• [TASK ITEM]:
Transcribe exactly the lines that fall between the one holding "Viewport: 898px width, 551px height." and the one holding "Given: Retweet the Sep 30 drone swarm tweet", inclusive, from the entries below.

• [GIVEN DATA]:
*** Begin section ***

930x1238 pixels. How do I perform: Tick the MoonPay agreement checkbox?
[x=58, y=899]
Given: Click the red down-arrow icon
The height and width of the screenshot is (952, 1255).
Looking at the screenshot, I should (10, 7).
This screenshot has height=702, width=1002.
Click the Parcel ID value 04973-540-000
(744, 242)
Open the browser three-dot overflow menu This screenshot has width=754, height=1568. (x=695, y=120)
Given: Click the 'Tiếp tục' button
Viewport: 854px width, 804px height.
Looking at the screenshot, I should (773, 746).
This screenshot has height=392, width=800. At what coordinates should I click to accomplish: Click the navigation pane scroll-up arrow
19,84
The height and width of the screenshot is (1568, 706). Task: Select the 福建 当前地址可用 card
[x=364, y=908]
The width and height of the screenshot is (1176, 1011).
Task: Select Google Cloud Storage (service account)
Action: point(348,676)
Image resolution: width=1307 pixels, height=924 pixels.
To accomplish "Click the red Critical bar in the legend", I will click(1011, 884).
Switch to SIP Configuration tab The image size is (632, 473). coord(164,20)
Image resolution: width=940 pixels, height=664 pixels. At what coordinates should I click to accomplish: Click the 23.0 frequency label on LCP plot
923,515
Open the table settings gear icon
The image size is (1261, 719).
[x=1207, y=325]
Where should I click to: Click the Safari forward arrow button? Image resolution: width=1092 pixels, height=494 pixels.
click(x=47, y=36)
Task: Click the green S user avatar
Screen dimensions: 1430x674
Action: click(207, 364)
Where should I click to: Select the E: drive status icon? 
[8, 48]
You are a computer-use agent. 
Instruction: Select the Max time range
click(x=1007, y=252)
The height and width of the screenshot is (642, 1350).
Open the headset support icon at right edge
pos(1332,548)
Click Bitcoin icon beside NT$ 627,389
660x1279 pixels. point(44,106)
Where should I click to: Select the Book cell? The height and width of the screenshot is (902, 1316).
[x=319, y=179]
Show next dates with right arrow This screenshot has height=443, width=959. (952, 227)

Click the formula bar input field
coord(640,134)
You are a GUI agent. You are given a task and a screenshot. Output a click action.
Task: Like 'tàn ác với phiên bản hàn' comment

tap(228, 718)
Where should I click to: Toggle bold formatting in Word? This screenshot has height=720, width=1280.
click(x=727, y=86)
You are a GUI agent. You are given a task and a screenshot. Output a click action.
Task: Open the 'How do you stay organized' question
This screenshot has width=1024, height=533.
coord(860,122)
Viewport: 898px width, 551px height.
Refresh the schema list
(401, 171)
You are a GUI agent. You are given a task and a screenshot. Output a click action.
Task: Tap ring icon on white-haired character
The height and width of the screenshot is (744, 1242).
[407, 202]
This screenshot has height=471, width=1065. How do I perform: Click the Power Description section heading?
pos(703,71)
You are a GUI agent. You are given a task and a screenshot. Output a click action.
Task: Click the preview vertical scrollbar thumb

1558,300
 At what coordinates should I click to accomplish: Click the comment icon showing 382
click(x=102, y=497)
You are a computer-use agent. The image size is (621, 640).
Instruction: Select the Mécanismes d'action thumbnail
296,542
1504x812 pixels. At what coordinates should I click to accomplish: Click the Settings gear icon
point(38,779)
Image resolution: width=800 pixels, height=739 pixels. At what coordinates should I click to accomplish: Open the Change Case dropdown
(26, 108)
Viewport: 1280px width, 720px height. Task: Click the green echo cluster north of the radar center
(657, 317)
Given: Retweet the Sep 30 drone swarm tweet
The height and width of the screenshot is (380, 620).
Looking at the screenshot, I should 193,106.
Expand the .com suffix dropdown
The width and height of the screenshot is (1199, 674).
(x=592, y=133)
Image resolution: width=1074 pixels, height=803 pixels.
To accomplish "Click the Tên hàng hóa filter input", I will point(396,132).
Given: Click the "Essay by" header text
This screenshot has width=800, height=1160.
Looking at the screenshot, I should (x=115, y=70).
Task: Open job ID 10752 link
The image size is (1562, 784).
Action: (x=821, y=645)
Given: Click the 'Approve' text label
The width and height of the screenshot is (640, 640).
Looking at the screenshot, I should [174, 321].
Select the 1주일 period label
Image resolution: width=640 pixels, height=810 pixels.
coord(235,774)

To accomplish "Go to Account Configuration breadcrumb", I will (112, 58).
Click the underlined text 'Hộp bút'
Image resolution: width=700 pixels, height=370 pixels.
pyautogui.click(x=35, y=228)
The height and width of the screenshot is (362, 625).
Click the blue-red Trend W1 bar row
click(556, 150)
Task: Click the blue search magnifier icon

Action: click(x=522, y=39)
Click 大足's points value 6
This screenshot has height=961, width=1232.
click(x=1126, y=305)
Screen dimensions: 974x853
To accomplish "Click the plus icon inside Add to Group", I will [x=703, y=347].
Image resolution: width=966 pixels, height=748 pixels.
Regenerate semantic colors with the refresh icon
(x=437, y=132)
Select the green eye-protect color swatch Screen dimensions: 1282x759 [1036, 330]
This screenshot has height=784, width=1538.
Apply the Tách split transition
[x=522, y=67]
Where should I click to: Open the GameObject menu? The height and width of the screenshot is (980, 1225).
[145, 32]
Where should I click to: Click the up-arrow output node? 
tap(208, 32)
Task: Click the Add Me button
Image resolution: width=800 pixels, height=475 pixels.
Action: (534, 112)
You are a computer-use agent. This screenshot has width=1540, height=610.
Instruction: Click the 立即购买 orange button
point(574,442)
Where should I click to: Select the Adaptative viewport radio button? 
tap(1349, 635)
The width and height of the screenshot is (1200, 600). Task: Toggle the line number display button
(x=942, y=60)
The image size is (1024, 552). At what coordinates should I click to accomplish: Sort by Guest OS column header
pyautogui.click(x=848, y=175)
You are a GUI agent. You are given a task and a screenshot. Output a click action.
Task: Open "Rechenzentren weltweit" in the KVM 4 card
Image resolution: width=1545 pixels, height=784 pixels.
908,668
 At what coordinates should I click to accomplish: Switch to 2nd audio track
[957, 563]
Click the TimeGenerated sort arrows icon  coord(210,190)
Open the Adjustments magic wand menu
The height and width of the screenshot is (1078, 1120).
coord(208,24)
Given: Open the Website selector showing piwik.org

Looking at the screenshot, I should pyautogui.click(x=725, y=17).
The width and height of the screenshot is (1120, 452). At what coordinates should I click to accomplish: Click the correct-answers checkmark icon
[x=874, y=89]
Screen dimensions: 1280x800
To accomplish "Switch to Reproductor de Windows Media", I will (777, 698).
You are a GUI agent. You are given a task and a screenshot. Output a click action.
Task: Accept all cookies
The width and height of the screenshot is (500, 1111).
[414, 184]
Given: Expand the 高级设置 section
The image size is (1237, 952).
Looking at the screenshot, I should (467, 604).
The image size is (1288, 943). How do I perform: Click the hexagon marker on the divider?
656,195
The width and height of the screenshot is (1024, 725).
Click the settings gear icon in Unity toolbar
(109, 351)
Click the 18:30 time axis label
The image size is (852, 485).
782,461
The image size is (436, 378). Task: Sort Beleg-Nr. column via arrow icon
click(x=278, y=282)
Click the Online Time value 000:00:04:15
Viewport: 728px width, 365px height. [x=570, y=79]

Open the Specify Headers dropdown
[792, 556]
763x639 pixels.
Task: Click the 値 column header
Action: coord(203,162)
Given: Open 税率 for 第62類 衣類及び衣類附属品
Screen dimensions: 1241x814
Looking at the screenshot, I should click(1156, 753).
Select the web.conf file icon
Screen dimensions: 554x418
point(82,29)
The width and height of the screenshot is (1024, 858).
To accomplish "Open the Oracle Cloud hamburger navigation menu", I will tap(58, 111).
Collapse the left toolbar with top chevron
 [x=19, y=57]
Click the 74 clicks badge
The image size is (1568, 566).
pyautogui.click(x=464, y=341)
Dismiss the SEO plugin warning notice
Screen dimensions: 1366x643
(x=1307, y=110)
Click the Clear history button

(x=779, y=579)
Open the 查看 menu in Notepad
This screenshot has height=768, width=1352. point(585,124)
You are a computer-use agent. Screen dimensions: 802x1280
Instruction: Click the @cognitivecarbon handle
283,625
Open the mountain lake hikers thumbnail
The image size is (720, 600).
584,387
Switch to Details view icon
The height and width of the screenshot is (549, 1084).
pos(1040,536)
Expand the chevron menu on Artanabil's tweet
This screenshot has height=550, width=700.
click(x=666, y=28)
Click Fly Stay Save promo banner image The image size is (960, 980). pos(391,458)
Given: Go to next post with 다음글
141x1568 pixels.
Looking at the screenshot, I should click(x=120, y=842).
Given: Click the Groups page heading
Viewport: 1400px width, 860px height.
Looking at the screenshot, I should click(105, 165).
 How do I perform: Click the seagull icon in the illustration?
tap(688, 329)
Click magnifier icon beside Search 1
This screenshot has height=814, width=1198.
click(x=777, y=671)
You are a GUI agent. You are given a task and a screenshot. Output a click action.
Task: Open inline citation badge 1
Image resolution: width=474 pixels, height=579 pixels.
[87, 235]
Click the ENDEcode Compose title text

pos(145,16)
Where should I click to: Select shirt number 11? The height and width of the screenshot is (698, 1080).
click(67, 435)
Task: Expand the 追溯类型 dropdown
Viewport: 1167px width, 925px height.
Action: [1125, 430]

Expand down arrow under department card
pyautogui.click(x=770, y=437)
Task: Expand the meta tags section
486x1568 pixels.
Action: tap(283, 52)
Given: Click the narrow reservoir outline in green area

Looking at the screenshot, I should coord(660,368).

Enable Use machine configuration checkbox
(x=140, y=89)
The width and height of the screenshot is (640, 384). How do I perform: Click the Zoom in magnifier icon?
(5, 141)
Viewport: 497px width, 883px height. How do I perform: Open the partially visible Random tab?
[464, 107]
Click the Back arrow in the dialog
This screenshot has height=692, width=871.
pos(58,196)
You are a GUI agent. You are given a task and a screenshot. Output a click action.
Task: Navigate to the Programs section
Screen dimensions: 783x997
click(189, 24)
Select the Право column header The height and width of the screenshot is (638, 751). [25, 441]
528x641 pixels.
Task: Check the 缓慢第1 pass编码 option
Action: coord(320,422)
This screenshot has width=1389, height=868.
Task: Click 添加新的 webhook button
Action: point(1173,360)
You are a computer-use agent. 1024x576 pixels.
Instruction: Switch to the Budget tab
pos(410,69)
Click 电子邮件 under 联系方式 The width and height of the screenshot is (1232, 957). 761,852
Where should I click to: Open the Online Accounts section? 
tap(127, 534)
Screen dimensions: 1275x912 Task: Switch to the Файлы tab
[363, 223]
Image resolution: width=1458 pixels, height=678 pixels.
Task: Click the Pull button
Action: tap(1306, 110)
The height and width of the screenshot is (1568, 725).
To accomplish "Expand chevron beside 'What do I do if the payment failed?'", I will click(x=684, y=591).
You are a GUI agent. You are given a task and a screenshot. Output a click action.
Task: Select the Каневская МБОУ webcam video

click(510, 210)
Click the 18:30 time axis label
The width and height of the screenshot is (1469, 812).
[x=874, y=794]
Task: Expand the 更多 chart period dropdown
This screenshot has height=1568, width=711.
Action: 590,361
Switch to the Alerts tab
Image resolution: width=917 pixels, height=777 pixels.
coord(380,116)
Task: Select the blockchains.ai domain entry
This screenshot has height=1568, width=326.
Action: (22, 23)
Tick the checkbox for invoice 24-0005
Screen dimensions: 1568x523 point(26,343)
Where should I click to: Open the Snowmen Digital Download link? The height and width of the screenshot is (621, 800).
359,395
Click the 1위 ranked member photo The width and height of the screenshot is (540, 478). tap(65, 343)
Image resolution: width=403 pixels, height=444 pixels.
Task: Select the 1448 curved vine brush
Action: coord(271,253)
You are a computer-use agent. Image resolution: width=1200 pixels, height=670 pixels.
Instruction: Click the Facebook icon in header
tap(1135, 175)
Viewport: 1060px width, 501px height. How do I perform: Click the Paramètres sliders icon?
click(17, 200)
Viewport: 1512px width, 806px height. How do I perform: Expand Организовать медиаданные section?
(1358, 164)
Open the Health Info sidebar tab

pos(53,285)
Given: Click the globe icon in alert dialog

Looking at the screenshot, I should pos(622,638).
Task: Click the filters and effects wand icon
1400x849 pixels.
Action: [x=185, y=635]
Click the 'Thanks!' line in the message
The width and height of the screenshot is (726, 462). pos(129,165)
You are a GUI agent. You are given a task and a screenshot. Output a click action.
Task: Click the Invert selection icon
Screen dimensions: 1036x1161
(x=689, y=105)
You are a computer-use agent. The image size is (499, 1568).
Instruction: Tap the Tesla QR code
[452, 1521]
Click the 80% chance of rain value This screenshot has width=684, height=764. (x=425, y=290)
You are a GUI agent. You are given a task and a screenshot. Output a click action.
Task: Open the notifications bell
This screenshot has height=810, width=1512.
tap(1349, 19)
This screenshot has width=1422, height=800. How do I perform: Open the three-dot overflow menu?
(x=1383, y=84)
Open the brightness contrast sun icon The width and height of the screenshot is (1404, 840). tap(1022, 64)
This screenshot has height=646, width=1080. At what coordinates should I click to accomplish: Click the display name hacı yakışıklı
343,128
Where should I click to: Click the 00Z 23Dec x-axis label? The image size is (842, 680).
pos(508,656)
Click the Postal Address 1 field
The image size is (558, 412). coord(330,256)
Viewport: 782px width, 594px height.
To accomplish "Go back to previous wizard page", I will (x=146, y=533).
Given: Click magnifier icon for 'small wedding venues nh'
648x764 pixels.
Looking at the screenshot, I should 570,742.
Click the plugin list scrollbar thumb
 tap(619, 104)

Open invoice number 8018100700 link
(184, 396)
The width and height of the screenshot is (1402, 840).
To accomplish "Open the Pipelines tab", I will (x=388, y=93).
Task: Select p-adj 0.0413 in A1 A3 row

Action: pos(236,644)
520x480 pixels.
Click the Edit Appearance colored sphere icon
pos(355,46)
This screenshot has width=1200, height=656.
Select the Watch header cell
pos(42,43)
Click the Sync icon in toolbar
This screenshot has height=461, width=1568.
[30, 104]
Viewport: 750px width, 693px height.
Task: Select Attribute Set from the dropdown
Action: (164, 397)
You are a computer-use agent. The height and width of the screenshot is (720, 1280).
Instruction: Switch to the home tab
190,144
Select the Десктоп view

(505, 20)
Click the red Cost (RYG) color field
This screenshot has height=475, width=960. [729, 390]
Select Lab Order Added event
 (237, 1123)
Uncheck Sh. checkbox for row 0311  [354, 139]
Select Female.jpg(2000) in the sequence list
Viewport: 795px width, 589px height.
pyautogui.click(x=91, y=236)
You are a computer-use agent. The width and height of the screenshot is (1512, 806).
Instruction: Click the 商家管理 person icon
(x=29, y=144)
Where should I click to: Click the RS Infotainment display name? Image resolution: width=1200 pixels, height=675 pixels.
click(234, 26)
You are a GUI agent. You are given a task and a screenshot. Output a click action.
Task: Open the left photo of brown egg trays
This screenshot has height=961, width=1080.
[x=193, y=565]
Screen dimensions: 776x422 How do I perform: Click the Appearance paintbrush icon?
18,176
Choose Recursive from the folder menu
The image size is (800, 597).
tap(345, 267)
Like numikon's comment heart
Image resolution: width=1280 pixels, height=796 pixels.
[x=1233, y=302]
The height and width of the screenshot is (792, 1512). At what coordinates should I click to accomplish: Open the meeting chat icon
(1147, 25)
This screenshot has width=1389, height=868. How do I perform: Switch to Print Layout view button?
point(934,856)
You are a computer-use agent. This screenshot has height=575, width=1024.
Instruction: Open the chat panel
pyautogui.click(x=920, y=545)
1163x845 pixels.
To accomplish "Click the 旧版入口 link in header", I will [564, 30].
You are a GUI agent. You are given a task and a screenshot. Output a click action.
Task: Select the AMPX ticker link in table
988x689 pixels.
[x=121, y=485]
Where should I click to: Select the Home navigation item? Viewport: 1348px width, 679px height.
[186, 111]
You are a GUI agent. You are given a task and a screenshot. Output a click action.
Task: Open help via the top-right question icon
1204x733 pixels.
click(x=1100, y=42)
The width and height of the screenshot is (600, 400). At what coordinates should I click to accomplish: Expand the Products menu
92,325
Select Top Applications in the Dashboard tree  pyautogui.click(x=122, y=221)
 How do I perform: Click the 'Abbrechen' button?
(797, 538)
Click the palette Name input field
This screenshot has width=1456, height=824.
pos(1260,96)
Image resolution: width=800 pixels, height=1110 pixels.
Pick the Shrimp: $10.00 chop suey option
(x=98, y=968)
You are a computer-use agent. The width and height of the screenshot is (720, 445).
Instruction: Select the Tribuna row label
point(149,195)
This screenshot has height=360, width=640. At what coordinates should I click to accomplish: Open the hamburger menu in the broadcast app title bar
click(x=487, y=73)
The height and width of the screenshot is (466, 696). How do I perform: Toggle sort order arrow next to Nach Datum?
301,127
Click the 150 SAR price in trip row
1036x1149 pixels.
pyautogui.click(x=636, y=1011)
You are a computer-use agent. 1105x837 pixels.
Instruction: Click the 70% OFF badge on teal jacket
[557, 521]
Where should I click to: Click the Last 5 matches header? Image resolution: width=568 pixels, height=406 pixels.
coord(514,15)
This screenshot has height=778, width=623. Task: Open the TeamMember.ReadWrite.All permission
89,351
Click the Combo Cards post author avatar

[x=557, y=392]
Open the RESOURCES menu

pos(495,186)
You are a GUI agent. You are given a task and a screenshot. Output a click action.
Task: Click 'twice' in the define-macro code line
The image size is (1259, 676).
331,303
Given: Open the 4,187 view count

*** End section ***

• [OUTPUT FOR THIS EXERCISE]:
Viewport: 898px width, 551px height.
Refresh the schema list
(401, 171)
You are a GUI agent. You are given a task and a screenshot. Output a click action.
Task: Tap ring icon on white-haired character
The height and width of the screenshot is (744, 1242).
[407, 202]
This screenshot has height=471, width=1065. How do I perform: Click the Power Description section heading?
pos(703,71)
You are a GUI agent. You are given a task and a screenshot. Output a click action.
Task: Click the preview vertical scrollbar thumb

1558,300
 At what coordinates should I click to accomplish: Click the comment icon showing 382
click(x=102, y=497)
You are a computer-use agent. The image size is (621, 640).
Instruction: Select the Mécanismes d'action thumbnail
296,542
1504x812 pixels. At what coordinates should I click to accomplish: Click the Settings gear icon
point(38,779)
Image resolution: width=800 pixels, height=739 pixels. At what coordinates should I click to accomplish: Open the Change Case dropdown
(26, 108)
Viewport: 1280px width, 720px height. Task: Click the green echo cluster north of the radar center
(657, 317)
Given: Retweet the Sep 30 drone swarm tweet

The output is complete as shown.